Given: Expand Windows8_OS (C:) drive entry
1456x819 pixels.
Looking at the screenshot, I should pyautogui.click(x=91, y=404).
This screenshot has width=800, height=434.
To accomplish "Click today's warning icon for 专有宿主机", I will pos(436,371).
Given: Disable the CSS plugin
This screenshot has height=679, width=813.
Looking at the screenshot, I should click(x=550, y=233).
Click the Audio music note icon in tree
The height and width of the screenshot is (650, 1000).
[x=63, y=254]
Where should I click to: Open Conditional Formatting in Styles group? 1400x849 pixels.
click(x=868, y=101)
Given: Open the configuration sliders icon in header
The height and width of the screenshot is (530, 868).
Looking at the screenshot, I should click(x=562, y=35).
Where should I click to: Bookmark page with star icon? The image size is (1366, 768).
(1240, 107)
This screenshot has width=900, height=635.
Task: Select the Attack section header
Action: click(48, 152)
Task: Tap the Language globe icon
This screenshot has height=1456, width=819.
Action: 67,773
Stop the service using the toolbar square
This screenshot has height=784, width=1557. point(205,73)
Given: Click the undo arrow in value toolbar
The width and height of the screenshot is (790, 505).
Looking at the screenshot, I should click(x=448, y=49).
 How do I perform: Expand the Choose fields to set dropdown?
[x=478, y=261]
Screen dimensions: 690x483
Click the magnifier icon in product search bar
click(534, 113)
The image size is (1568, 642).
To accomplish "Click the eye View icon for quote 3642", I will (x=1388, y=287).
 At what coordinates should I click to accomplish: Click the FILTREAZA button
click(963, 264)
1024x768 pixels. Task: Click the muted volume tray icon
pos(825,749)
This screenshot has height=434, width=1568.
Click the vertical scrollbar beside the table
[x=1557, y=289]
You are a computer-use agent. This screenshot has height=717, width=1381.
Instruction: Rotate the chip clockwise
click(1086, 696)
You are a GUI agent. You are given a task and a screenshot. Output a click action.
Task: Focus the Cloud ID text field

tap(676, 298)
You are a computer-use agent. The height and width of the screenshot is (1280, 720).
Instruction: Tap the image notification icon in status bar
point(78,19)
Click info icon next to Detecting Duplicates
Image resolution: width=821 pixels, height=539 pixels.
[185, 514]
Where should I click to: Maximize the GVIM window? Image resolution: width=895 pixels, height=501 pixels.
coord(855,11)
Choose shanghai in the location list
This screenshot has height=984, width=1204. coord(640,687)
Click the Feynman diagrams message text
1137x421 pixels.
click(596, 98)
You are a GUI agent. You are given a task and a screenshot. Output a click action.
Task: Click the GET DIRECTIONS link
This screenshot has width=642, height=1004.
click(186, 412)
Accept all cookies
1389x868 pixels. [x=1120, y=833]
=====
- **OBJECTIVE**: Return the stretch of the material from the line containing "At what coordinates" through the end of the material, copied exactly.

- **RIGHT ANSWER**:
 At what coordinates should I click to accomplish: Click the FILTREAZA button
click(963, 264)
1024x768 pixels. Task: Click the muted volume tray icon
pos(825,749)
This screenshot has height=434, width=1568.
Click the vertical scrollbar beside the table
[x=1557, y=289]
You are a computer-use agent. This screenshot has height=717, width=1381.
Instruction: Rotate the chip clockwise
click(1086, 696)
You are a GUI agent. You are given a task and a screenshot. Output a click action.
Task: Focus the Cloud ID text field

tap(676, 298)
You are a computer-use agent. The height and width of the screenshot is (1280, 720).
Instruction: Tap the image notification icon in status bar
point(78,19)
Click info icon next to Detecting Duplicates
Image resolution: width=821 pixels, height=539 pixels.
[185, 514]
Where should I click to: Maximize the GVIM window? Image resolution: width=895 pixels, height=501 pixels.
coord(855,11)
Choose shanghai in the location list
This screenshot has height=984, width=1204. coord(640,687)
Click the Feynman diagrams message text
1137x421 pixels.
click(596, 98)
You are a GUI agent. You are given a task and a screenshot. Output a click action.
Task: Click the GET DIRECTIONS link
This screenshot has width=642, height=1004.
click(186, 412)
Accept all cookies
1389x868 pixels. [x=1120, y=833]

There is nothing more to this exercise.